■ **Task details**
Using the material below, print the line that contains "Политика за поверителност (294, 2557)", the line that contains "Product Details [tab]", and every line in between, exactly and nothing else.

■ **Stored data**
________________

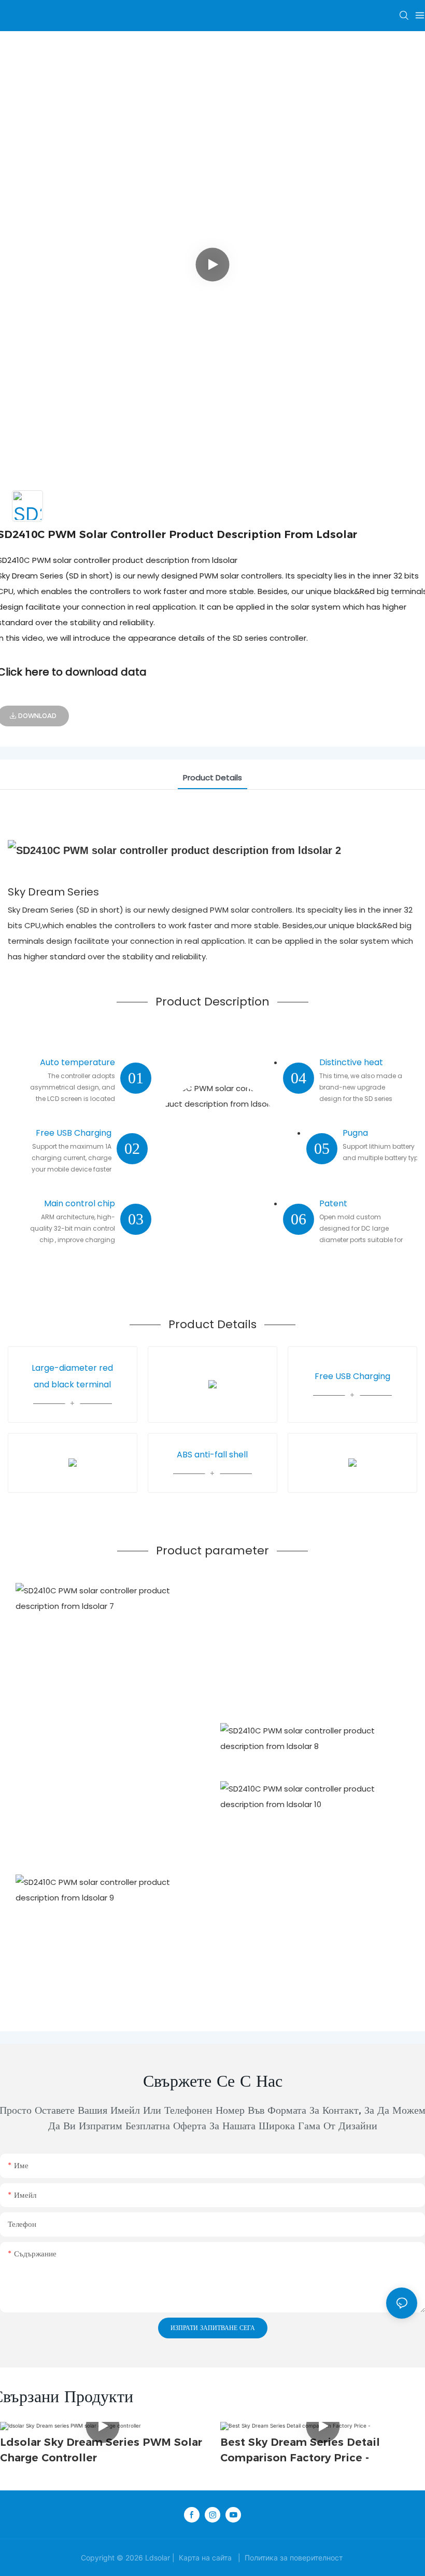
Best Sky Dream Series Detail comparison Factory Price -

________________

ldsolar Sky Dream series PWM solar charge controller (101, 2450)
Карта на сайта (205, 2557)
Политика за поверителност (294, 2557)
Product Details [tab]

________________

■ **Response to the exercise**
Политика за поверителност (294, 2557)
Product Details [tab]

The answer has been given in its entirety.